WORK TO COMPLETE
Return, without any change, the lines that run from the one containing "Screen dimensions: 706x1568" through the one containing "click(658, 40)", both of these lines included, and omit the pictures from your answer.

PROVIDED RECORDS
________

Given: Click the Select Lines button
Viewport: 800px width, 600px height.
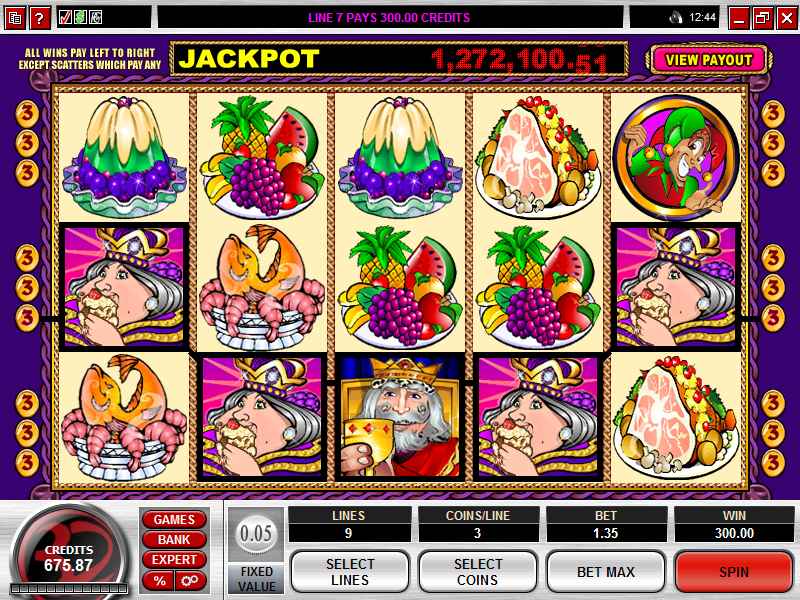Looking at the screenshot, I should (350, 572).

________

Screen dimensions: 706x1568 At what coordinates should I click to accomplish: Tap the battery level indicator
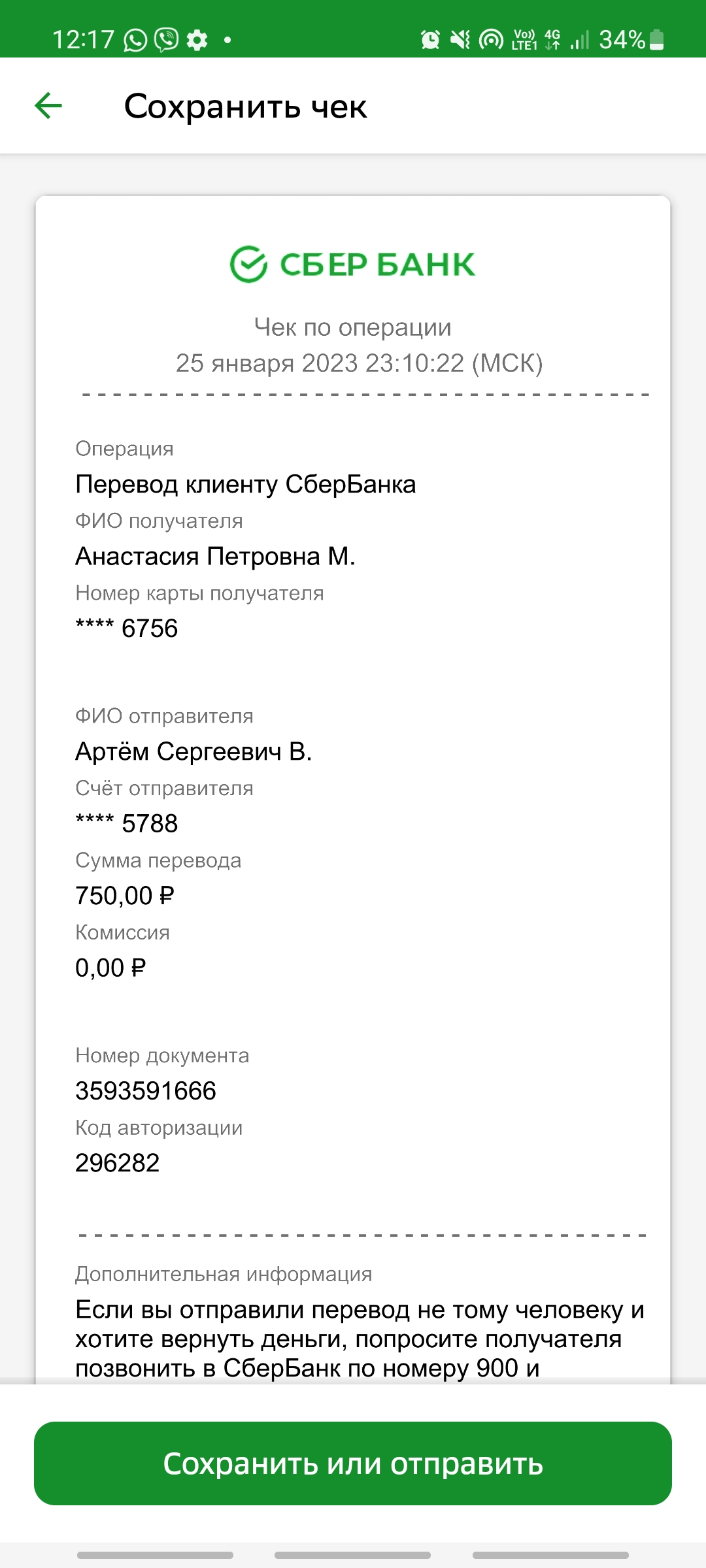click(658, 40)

________

TASK RESULT
Screen dimensions: 706x1568 At what coordinates should I click to accomplish: Tap the battery level indicator
click(658, 40)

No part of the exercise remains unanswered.